[Extrait fourni]:

En magie d’oiseaux, car c’est ma spécialité actuelle, je me suis inspiré de tous les numéros sur ce thème et j’en ai vu une quantité astronomique ! Je me suis nourri de tout, j’ai même fait des tableaux pour comparer les routines, le type d’apparitions, de disparitions, le nombre d’effet, le final… J’adorai Marko Karvo, Shimada, Greg Frewin, Artmik, Charlie Mag, Cyril Delaire, Gérald Le Guillou, Alban William, Luca Buono et bien d’autres…

Quels conseils et quels chemins recommander à un(ne) magicien(ne) débutant(ne) ?
On me parlait beaucoup de quel personnage je voulais avoir et je ne comprenais pas toujours… Et pourtant, c’est ce personnage qui va véhiculer la magie et la démultiplier… Ou pas. J’ai vraiment compris ça et je crois que c’est très important d’y réfléchir tout en apprenant. Aujourd’hui, les clubs de magie sont beaucoup plus « ouverts » qu’avant aux débutants (il y en a plein dans le miens) et ils sont très bien accueillis et conseillés. Ce qui a pu me freiner parfois, c’est de travailler seul, sans regard extérieur. Et puis il existe une émulation dans un groupe. Donc mon conseil est de se rapprocher d’un groupe de magiciens et de magiciennes.
Quel regard portez-vous sur la magie actuelle ?
Je trouve que la magie marche très fort auprès du public actuellement. Il y a énormément de festivals, galas qui ont du succès. La créativité en magie est très active avec des artistes qui cherchent à innover en permanence dans les milieux des concours notamment. La coopération entre magiciens s’est beaucoup développée depuis presque quinze ans, ce qui crée une dynamique créative toujours plus forte. La magie féminine prend sa place et c’est une bonne chose. Pour créer une vocation, il faut des modèles. Plus il y aura de magiciennes, plus des petites filles s’identifieront et auront envie de le devenir à leur tour. On a d’excellentes représentantes de l’art magique actuellement et c’est très encourageant.

Quelle est l´importance de la culture dans l´approche de la magie ?

[Consigne 1]: Dans l'entretien sur la magie, qu'est-ce qui a pu parfois freiner la personne interrogée ?
[Consigne 2]: Indiquez si chacune de ces affirmations s'accorde avec l'entretien sur la magie : (a) la personne interrogée a dressé des tableaux pour comparer les routines ; (b) les clubs de magie sont moins ouverts aux débutants qu'autrefois ; (c) la coopération entre magiciens s'est développée depuis presque quinze ans.
[Consigne 3]: Reprenez l'entretien sur la magie à la suite de sa dernière phrase et poursuivez-le.
Les entrées ne jouent aucun rôle ici.

Données enregistrées:
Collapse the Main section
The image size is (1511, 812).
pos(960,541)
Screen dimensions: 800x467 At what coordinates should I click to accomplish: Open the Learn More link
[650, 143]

[Réponse 1]: Travailler seul, sans regard extérieur.

[Réponse 2]:
(a) Oui : “j’ai même fait des tableaux pour comparer les routines”.
(b) Non : “les clubs de magie sont beaucoup plus « ouverts » qu’avant aux débutants”.
(c) Oui : “La coopération entre magiciens s’est beaucoup développée depuis presque quinze ans”.

[Réponse 3]:
J’ai compris à mon sens tardivement l’importance de la culture magique dans mon approche. Je m’y suis intéressé quand j’ai entamé la démarche de créer un numéro de concours, dans lequel il faut essayer d’apporter des nouveautés à l’art magique pour se démarquer. J’ai ainsi fouiné dans l’histoire de la magie, à la recherche de vieux concepts, gimmick, que je pourrai utiliser dans mon numéro en apportant une amélioration soit de l’effet, soit de la mise en scène de l’effet. Les « bols de riz chinois » sont par exemple devenus les phares de ma moto. Leur forme est parfaite pour ça. Beaucoup de magiciens me font remarquer cette utilisation qui justifie l’objet.


Vos hobbies en dehors de la magie ?
Avant d’être magicien j’étais chanteur et je le suis toujours, je chante en permanence, je ne peux pas m’en passer. Il y a des guitares partout chez moi. Je profite également de mes enfants et de ma femme avec qui j’aime partager plein de choses, notamment le ski en famille et les voyages. Je suis passionné par les vieux objets et j’aime chiner dans les brocantes.
Note :
Christophe Mervil est Champion de France de Scène 2023-2024. Il a également reçu le 1er prix aux Championnats de France en Magie Générale 2023-2024, ainsi que le 3ème prix et Prix du jury au concours International d’Abano en Italie en 2024.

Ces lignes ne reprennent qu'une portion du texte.